Non-governmental organisations regularly criticise banks for the glacial speed at which they are moving to take climate change into account.
The latest was Reclaim Finance, which alongside several other NGOs took aim at European banks just days ahead of the COP 29 UN climate summit that begins on November 11 in Azerbaijan’s capital Baku.
– Financial risk –
By continuing to finance fossil fuel projects, even as part of a transition to a green economy, banks are continuing to link their fates with the industry.
In an October 2022 report, Finance Watch calculated that the world’s 60 largest banks held approximately $1.35 trillion in fossil fuel assets on their books.
There has been no major change since, according to the NGO’s chief economist, Thierry Philipponnat.
The problem is that “there is no scenario where in 50 years fossil fuels will have any value,” he told AFP.
Nations agreed at the COP28 climate summit in Dubai last year to transition away from fossil fuels.
And the International Energy Agency expects demand for oil, gas and coal to peak by 2030.

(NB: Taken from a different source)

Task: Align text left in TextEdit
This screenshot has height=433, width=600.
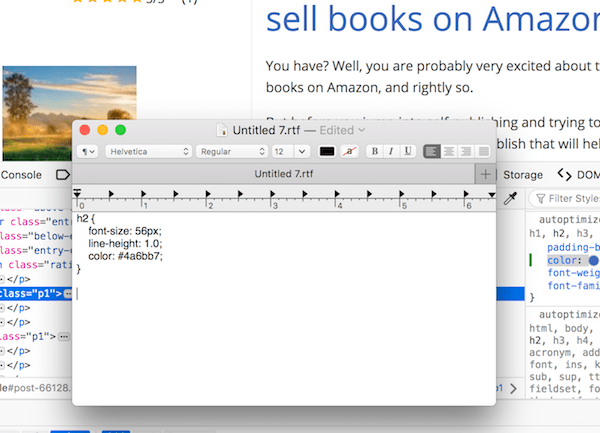Action: (432, 151)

Economics professor Laurence Scialom at Paris-Nanterre University warned that “overnight entire asset classes will deteriorate.”

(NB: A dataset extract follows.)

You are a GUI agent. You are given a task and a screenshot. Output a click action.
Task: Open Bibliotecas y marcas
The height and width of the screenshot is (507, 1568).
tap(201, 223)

Banks that hold shares and bonds of fossil fuel companies in their portfolios will see the value of those diminish, while fossil fuel companies could become credit risks as the sector’s profitability is squeezed, she warned.

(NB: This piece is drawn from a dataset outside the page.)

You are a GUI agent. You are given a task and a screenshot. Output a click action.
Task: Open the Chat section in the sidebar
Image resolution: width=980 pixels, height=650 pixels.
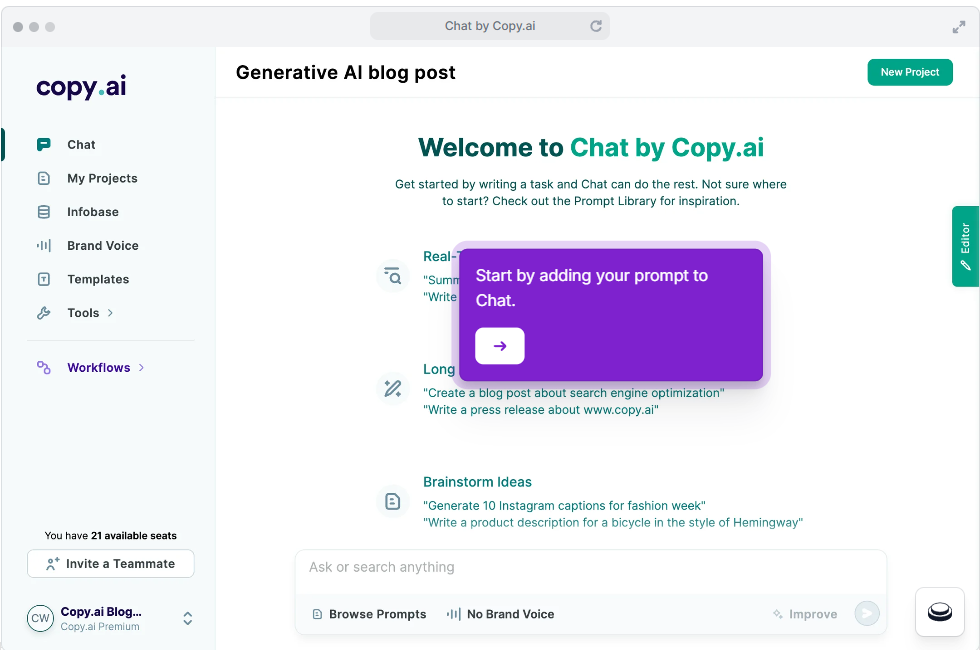click(81, 144)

The fossil fuel industry represents a “financial time bomb” for banks and they still underestimate the danger, said Scialom.
Home mortgages are also at risk.
US consultancy Bain & Company last year warned that wildfires, drought and other climate risks threatened between 10 and 15 percent of the value of the real estate portfolios held by the world’s top 50 banks.
– Reputation risk –
The research done by NGOs like Finance Watch and Reclaim Finance evaluating bank lending in light of climate change is regularly used by media and has begun to tarnish their public image.
Other groups have opted for more direct action such as disrupting shareholder meetings or demonstrating in front of headquarters buildings to draw attention to the behaviour of lenders.
These “name and shame” campaigns can be a powerful weapon for pressure groups as banks depend heavily on the confidence of clients.
– Legal risks –
NGOs have already challenged fossil fuel firms in court, with the most remarkable success to date being the 2021 victory by the Dutch chapter of Friends of the Earth against Shell.
Judges at The Hague District Court ruled three years ago that Shell must reduce its carbon emissions by 45 percent by 2030, as it was contributing to the “dire” effects of climate change.
That ruling was seen as an historic victory for climate change campaigners as it was the first time a company had been made to align its policy with the 2015 Paris climate change accords. Shell is appealing the ruling.
Activists are now turning to banks.
The Dutch chapter of Friends of the Earth launched in January of this year a case against the Netherlands’ top bank, ING, for financing highly polluting companies.
Then in February Friends of the Earth, Oxfam France and another NGO filed suit against BNP Paribas accusing it of contributing to climate change via its financing of fossil fuel firms.
Valerie Demeure, who heads up research on ESG issues at Ofi Invest Asset Management, said the cases are “certainly the start in a series”.
French law offers environmental activists a means to challenge companies.
Since 2017, large French firms are required to take effective measures throughout their supply chains to respect human rights and minimise environmental harm.